Hannes Wolf steht unter Spannung. Schon rund 16 Stunden nach dem Abpfiff des Spitzenspiels in Köln präsentierte sich der Fußball-Lehrer in einer Medienrunde im Volkspark wieder äußerst fokussiert und richtete den Blick auf die kommende Aufgabe. Bereits am Sonnabend empfängt der HSV mit dem FC Erzgebirge Aue ein abstiegsbedrohtes Team im Volksparkstadion, das auf dem Papier die klare Rolle des Underdogs einnimmt. Die vergangenen beiden Heimspiele, die jeweils mit einer Last-Minute-Niederlage endeten (2:3 gegen Darmstadt 98 und 1:2 gegen den 1. FC Magdeburg), haben jedoch aufgezeigt, welche Gefahr in den vermeintlich leichteren Partien gegen die Teams aus der unteren Tabellenhälfte lauert. Den enttäuschenden Niederlagen gingen zwei starke Auftritte voraus (4:0-Derbysieg am Millerntor, 2:0-Auswärtssieg im Pokal-Viertelfinale beim SC Paderborn), die in der Heimspielstätte nicht bestätigt werden konnten. Dementsprechend demütig sollen die Schützlinge des seit gestern 38-Jährigen den Punktgewinn beim Tabellenführer aus der Domstadt (1:1) einordnen. In vier Tagen steht gegen die unbequemen Gäste aus Sachsen schließlich wieder ein ganz anderes, neues Spiel an, das wieder bei null startet und im Hinblick auf die wenigen verbleibenden Spiele einen bedeutsamen Charakter hat. Das verdeutlichte der HSV-Cheftrainer in der heutigen Medienrunde, in der er darüber hinaus die gestrige Leistung einordnete und die Personallage darstellte. 

Im Detail sprach Hannes Wolf über...

… das Spitzenspiel in Köln: Wir haben beim Tabellenführer gespielt und nach einem Rückstand einen verdienten Punkt geholt. Das ist gut, aber inzwischen auch schon wieder Geschichte. Wir haben am Sonnabend direkt das nächste Endspiel gegen Aue. Da müssen wir die ganze Kraft reinlegen. Jedes Spiel ist wie ein Finale.

... den steigenden Druck: Es ist total albern zu sagen, dass wir keinen Druck haben. Der ist definitiv da. Da steckt aber auch die Kraft drin, über seine Grenzen zu gehen. Deswegen wollen wir den auch weiter hochhalten. Die Endphase der Saison beginnt und wir wollen uns an dem Druck bereichern. Wir müssen unseren besten Fußball spielen. Und das tun wir nicht, wenn wir einfach nur den Schwung mitnehmen.

Manuel Wintzheimer gegen Marco Höger.
Hannes Wolf lobt die Trainingsleistungen von Manuel Wintzheimer (hier im Zweikampf mit Marco Höger) und will die Entwicklung des Angreifers weiter fördern.

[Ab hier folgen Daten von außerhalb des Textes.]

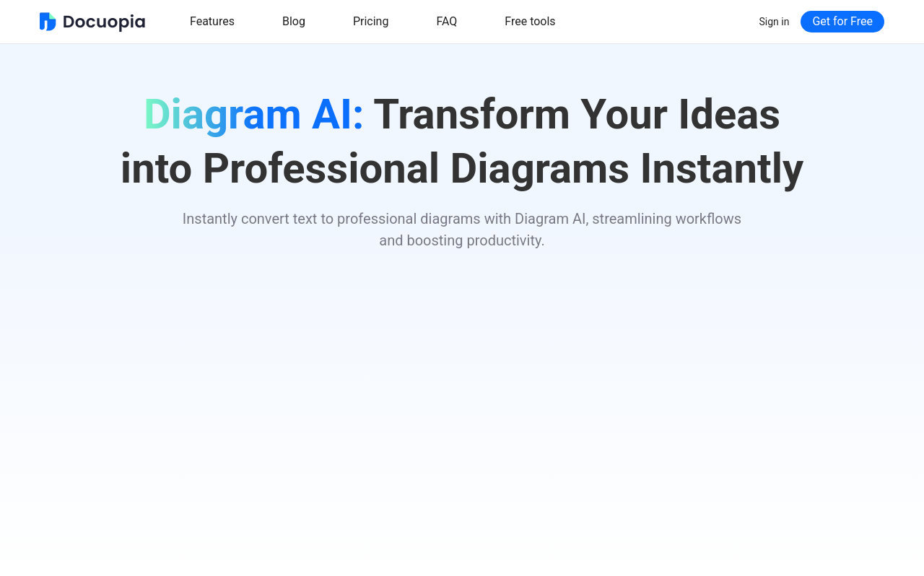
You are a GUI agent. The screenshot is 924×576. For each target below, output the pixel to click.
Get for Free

... die Rolle von Manuel Wintzheimer: Manuel ist Jugend-Nationalspieler und hat immer Tore geschossen. Zuletzt hat er auch in der U21 gute Leistungen gezeigt und getroffen. Er muss sich jetzt auf dem Niveau stabilisieren. Grundsätzlich ist er ein guter Spieler, der über einen guten Abschluss verfügt.

... die Leistung von Leo Lacroix: Er hat in den letzten Wochen gut trainiert und hatte sich seine Chance verdient. Auch wenn er zuletzt keine Spielpraxis hatte, haben wir bei ihm eine hohe Wahrscheinlichkeit gesehen, dass es für den Gegner passt. In den Momenten brauchst du dann Spieler, die es gut machen - und das hat er getan. 

... die Personallage: Es sieht so aus, dass Pierre-Michel Lasogga und Hee-chan Hwang für das Spiel gegen Aue wieder zur Option werden. Ob für die Startelf oder von der Bank wird man dann sehen müssen.

... die junge Mannschaft: Wir haben junge Spieler, die aber schon über reichlich Erfahrung verfügen. Damit meine ich Spieler wie Rick van Drongelen, Orel Mangala oder Vasilije Janjicic. Grundsätzlich geht es aber nur mit der Bereitschaft. Wir müssen laufen und alles einbringen. Nur dann haben wir eine Chance.

… das bevorstehende Heimspiel: Wir müssen uns alles neu erarbeiten. In den Momenten, wo wir Druck hatten, haben wir bisher richtig gut gespielt. Und jetzt ist richtig Druck drin. Wir haben kein gutes Torverhältnis und dürfen uns keine Fehltritte erlauben. Wir sollten auf nichts aus Köln zurückgreifen. Aue ist eine gute Mannschaft. Da müssen wir anders spielen, um erfolgreich zu sein. Wir wollen die Sinne schärfen und voll am Limit arbeiten.